** START **

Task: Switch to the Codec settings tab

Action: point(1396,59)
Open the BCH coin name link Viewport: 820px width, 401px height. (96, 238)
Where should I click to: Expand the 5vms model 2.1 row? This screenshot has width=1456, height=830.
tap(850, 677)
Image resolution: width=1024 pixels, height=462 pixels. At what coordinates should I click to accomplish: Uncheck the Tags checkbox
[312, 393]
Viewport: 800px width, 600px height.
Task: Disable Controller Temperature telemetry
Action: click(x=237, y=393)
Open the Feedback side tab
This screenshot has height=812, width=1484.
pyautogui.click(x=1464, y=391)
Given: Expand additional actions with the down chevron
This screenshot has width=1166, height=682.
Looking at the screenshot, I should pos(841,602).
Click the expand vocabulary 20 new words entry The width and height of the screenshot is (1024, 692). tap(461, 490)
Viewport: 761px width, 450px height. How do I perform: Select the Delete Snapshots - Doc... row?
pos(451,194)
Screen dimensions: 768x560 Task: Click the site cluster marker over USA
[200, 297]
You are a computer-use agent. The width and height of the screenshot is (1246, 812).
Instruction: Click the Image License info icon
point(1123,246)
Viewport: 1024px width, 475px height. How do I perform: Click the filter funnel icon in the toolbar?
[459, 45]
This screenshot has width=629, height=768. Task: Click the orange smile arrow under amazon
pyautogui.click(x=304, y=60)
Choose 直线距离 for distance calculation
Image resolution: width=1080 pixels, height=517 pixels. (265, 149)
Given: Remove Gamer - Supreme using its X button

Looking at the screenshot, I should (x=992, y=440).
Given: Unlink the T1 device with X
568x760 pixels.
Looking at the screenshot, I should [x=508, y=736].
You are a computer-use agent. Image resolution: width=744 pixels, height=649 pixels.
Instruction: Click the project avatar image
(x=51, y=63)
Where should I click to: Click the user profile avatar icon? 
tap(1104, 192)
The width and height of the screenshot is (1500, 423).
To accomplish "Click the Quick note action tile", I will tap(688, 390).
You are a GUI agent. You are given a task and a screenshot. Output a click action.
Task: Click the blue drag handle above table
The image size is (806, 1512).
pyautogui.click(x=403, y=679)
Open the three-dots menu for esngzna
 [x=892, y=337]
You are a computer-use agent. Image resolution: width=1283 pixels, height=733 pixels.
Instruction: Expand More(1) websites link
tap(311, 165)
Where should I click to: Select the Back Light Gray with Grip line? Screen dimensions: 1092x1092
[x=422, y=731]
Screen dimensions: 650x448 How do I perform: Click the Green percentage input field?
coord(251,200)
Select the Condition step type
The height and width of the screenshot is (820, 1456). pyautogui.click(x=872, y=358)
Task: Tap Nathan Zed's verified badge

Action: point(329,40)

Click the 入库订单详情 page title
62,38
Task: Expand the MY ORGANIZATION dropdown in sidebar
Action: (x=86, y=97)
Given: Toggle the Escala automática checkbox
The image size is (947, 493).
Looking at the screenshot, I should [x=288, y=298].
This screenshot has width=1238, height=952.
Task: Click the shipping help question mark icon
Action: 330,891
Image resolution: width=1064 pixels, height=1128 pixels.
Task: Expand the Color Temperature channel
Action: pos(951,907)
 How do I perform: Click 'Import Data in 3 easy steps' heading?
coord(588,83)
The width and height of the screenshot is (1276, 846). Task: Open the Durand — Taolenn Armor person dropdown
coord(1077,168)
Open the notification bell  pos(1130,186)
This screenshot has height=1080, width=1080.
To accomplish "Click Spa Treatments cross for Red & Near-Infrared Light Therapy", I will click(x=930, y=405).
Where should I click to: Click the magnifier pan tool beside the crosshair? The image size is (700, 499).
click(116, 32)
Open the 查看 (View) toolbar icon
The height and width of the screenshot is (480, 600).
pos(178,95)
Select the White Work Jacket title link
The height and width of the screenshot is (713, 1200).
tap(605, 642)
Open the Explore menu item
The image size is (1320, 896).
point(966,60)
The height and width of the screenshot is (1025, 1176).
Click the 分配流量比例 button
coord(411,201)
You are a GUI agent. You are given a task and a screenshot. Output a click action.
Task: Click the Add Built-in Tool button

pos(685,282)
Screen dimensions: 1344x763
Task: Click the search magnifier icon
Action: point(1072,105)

** END **

• _DIRECTIVE_: Reproduce every item above word for word, in the same order.

• _FULL RESPONSE_:
Task: Switch to the Codec settings tab

Action: point(1396,59)
Open the BCH coin name link Viewport: 820px width, 401px height. (96, 238)
Where should I click to: Expand the 5vms model 2.1 row? This screenshot has width=1456, height=830.
tap(850, 677)
Image resolution: width=1024 pixels, height=462 pixels. At what coordinates should I click to accomplish: Uncheck the Tags checkbox
[312, 393]
Viewport: 800px width, 600px height.
Task: Disable Controller Temperature telemetry
Action: click(x=237, y=393)
Open the Feedback side tab
This screenshot has height=812, width=1484.
pyautogui.click(x=1464, y=391)
Given: Expand additional actions with the down chevron
This screenshot has width=1166, height=682.
Looking at the screenshot, I should pos(841,602).
Click the expand vocabulary 20 new words entry The width and height of the screenshot is (1024, 692). tap(461, 490)
Viewport: 761px width, 450px height. How do I perform: Select the Delete Snapshots - Doc... row?
pos(451,194)
Screen dimensions: 768x560 Task: Click the site cluster marker over USA
[200, 297]
You are a computer-use agent. The width and height of the screenshot is (1246, 812).
Instruction: Click the Image License info icon
point(1123,246)
Viewport: 1024px width, 475px height. How do I perform: Click the filter funnel icon in the toolbar?
[459, 45]
This screenshot has width=629, height=768. Task: Click the orange smile arrow under amazon
pyautogui.click(x=304, y=60)
Choose 直线距离 for distance calculation
Image resolution: width=1080 pixels, height=517 pixels. (265, 149)
Given: Remove Gamer - Supreme using its X button

Looking at the screenshot, I should (x=992, y=440).
Given: Unlink the T1 device with X
568x760 pixels.
Looking at the screenshot, I should [x=508, y=736].
You are a computer-use agent. Image resolution: width=744 pixels, height=649 pixels.
Instruction: Click the project avatar image
(x=51, y=63)
Where should I click to: Click the user profile avatar icon? 
tap(1104, 192)
The width and height of the screenshot is (1500, 423).
To accomplish "Click the Quick note action tile", I will tap(688, 390).
You are a GUI agent. You are given a task and a screenshot. Output a click action.
Task: Click the blue drag handle above table
The image size is (806, 1512).
pyautogui.click(x=403, y=679)
Open the three-dots menu for esngzna
 [x=892, y=337]
You are a computer-use agent. Image resolution: width=1283 pixels, height=733 pixels.
Instruction: Expand More(1) websites link
tap(311, 165)
Where should I click to: Select the Back Light Gray with Grip line? Screen dimensions: 1092x1092
[x=422, y=731]
Screen dimensions: 650x448 How do I perform: Click the Green percentage input field?
coord(251,200)
Select the Condition step type
The height and width of the screenshot is (820, 1456). pyautogui.click(x=872, y=358)
Task: Tap Nathan Zed's verified badge

Action: point(329,40)

Click the 入库订单详情 page title
62,38
Task: Expand the MY ORGANIZATION dropdown in sidebar
Action: (x=86, y=97)
Given: Toggle the Escala automática checkbox
The image size is (947, 493).
Looking at the screenshot, I should [x=288, y=298].
This screenshot has width=1238, height=952.
Task: Click the shipping help question mark icon
Action: 330,891
Image resolution: width=1064 pixels, height=1128 pixels.
Task: Expand the Color Temperature channel
Action: pos(951,907)
 How do I perform: Click 'Import Data in 3 easy steps' heading?
coord(588,83)
The width and height of the screenshot is (1276, 846). Task: Open the Durand — Taolenn Armor person dropdown
coord(1077,168)
Open the notification bell  pos(1130,186)
This screenshot has height=1080, width=1080.
To accomplish "Click Spa Treatments cross for Red & Near-Infrared Light Therapy", I will click(x=930, y=405).
Where should I click to: Click the magnifier pan tool beside the crosshair? The image size is (700, 499).
click(116, 32)
Open the 查看 (View) toolbar icon
The height and width of the screenshot is (480, 600).
pos(178,95)
Select the White Work Jacket title link
The height and width of the screenshot is (713, 1200).
tap(605, 642)
Open the Explore menu item
The image size is (1320, 896).
point(966,60)
The height and width of the screenshot is (1025, 1176).
Click the 分配流量比例 button
coord(411,201)
You are a GUI agent. You are given a task and a screenshot. Output a click action.
Task: Click the Add Built-in Tool button

pos(685,282)
Screen dimensions: 1344x763
Task: Click the search magnifier icon
Action: point(1072,105)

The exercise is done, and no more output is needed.